Required work:
Filter the entries beneath this task, copying only the lines that hold the word "https".

**** Input material ****

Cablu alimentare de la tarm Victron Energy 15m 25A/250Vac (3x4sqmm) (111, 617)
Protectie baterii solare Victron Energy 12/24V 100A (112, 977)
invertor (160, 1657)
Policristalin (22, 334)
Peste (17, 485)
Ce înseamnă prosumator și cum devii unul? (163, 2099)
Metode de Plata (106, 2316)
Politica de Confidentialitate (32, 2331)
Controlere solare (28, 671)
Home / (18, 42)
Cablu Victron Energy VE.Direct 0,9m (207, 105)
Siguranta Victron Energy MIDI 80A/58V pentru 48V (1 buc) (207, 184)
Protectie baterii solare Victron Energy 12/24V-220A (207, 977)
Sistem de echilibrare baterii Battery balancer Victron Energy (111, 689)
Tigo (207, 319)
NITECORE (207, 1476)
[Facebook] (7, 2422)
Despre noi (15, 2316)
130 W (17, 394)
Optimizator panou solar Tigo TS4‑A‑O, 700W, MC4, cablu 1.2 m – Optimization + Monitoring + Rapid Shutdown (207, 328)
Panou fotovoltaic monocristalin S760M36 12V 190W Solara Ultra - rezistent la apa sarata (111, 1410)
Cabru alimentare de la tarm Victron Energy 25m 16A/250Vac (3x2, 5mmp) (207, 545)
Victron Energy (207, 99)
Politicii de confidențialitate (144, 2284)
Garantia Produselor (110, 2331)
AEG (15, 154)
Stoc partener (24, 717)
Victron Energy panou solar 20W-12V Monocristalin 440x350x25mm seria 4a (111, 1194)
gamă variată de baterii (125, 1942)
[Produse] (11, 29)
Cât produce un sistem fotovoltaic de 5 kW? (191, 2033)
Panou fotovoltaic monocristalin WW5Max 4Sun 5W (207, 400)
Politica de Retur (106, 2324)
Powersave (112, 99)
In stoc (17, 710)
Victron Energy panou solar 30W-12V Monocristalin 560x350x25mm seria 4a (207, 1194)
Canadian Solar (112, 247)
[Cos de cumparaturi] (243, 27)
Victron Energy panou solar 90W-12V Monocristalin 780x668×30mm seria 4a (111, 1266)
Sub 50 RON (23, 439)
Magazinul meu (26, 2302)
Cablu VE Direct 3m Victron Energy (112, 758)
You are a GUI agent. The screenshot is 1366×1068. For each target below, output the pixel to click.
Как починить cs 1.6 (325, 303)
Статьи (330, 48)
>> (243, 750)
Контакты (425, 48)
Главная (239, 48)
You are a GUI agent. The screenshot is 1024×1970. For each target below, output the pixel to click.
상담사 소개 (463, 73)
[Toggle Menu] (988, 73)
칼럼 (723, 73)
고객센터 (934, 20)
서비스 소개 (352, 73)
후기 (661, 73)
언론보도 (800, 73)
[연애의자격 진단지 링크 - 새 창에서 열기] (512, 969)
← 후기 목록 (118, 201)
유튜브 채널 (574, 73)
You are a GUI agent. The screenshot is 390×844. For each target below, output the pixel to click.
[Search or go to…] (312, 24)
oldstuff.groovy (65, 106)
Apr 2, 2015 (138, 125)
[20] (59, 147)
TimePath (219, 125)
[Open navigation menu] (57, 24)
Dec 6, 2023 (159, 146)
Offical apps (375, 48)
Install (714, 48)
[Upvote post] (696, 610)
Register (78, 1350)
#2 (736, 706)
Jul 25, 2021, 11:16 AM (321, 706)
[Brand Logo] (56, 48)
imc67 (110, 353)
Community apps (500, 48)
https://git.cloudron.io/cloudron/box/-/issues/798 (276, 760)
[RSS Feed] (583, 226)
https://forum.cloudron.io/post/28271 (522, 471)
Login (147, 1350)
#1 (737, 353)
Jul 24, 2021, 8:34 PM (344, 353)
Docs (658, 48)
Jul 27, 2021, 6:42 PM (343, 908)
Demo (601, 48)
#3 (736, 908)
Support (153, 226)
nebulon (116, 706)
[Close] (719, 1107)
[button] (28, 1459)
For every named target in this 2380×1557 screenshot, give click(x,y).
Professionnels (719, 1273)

****

Answer space:
https://git.cloudron.io/cloudron/box/-/issues/798 (276, 760)
https://forum.cloudron.io/post/28271 (522, 471)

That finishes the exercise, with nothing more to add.